**Given task:**
Swap each "screenshot" in the items below for "screen capture" and reproduce them with everything else unchanged. Leave the pictures out.
[start of Rows]
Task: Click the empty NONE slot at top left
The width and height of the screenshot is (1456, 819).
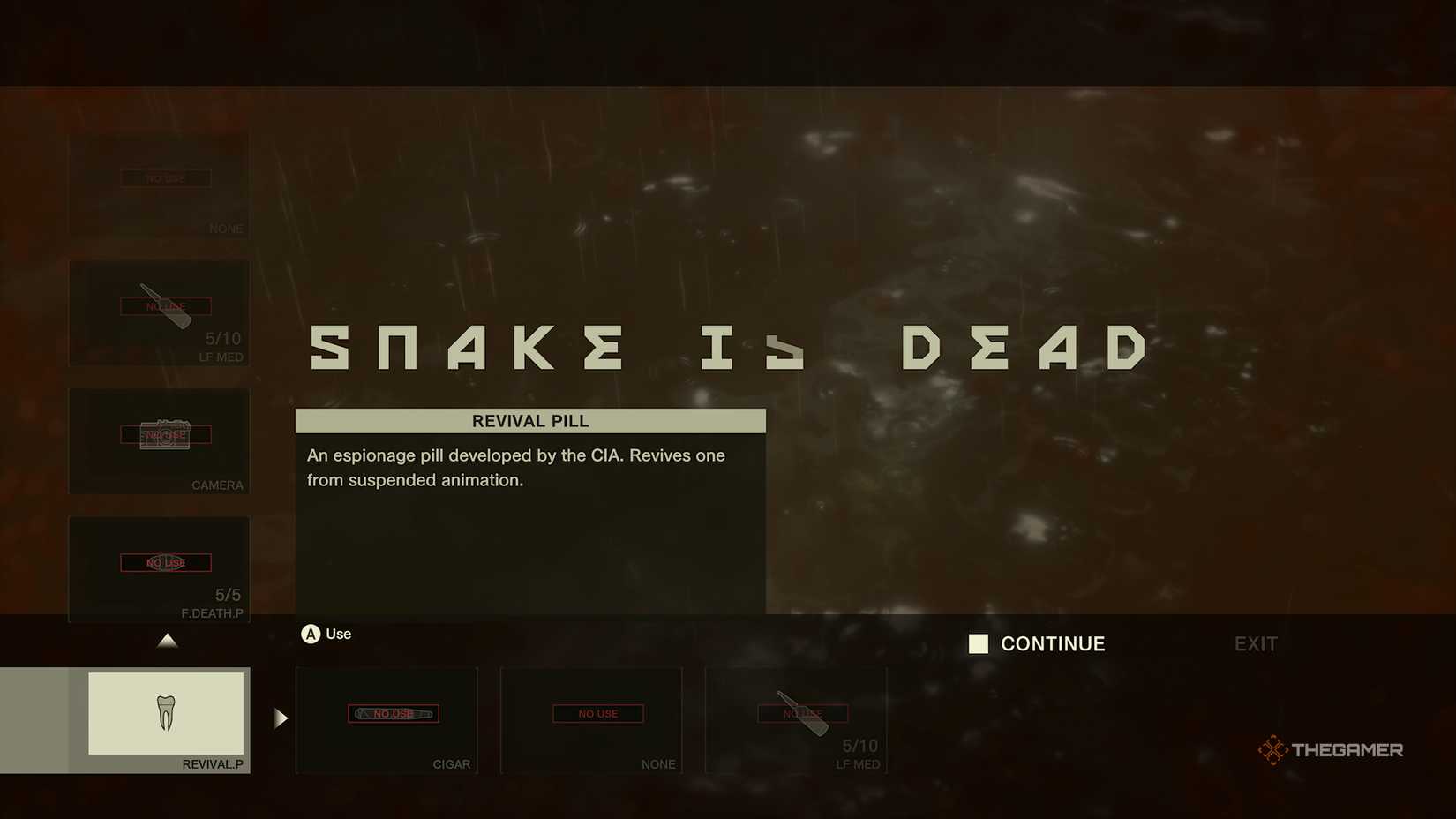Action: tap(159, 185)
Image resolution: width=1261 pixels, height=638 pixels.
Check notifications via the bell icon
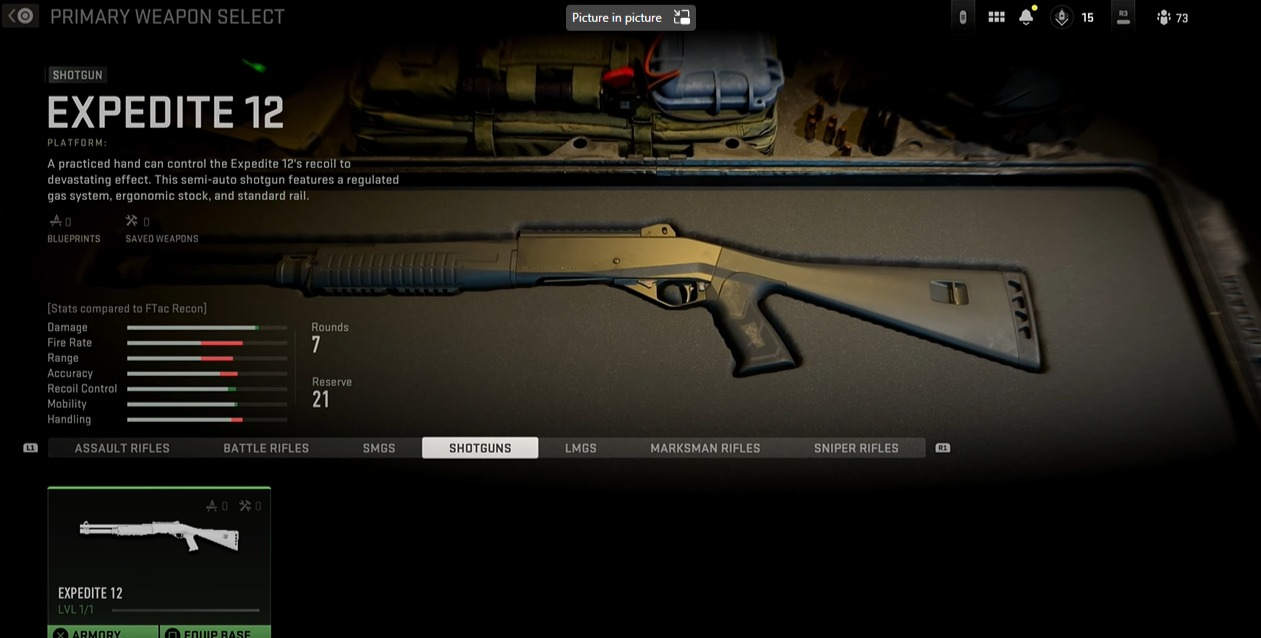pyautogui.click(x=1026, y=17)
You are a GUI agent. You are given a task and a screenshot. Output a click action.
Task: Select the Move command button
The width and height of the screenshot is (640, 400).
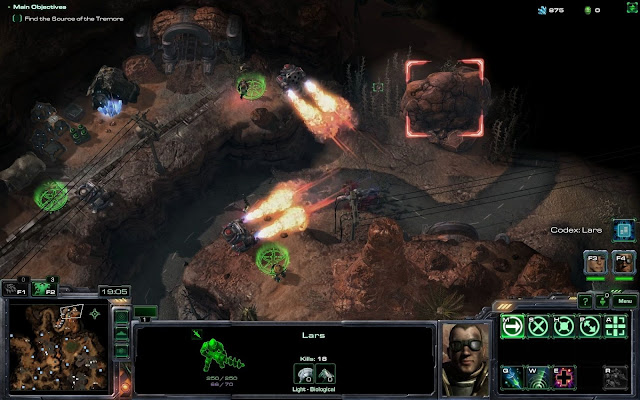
[end of Rows]
**Expected answer:**
Task: Click the empty NONE slot at top left
The width and height of the screen capture is (1456, 819).
Action: tap(159, 185)
Image resolution: width=1261 pixels, height=638 pixels.
Check notifications via the bell icon
pyautogui.click(x=1026, y=17)
You are a GUI agent. You are given a task and a screen capture. Output a click action.
Task: Select the Move command button
The width and height of the screen capture is (640, 400).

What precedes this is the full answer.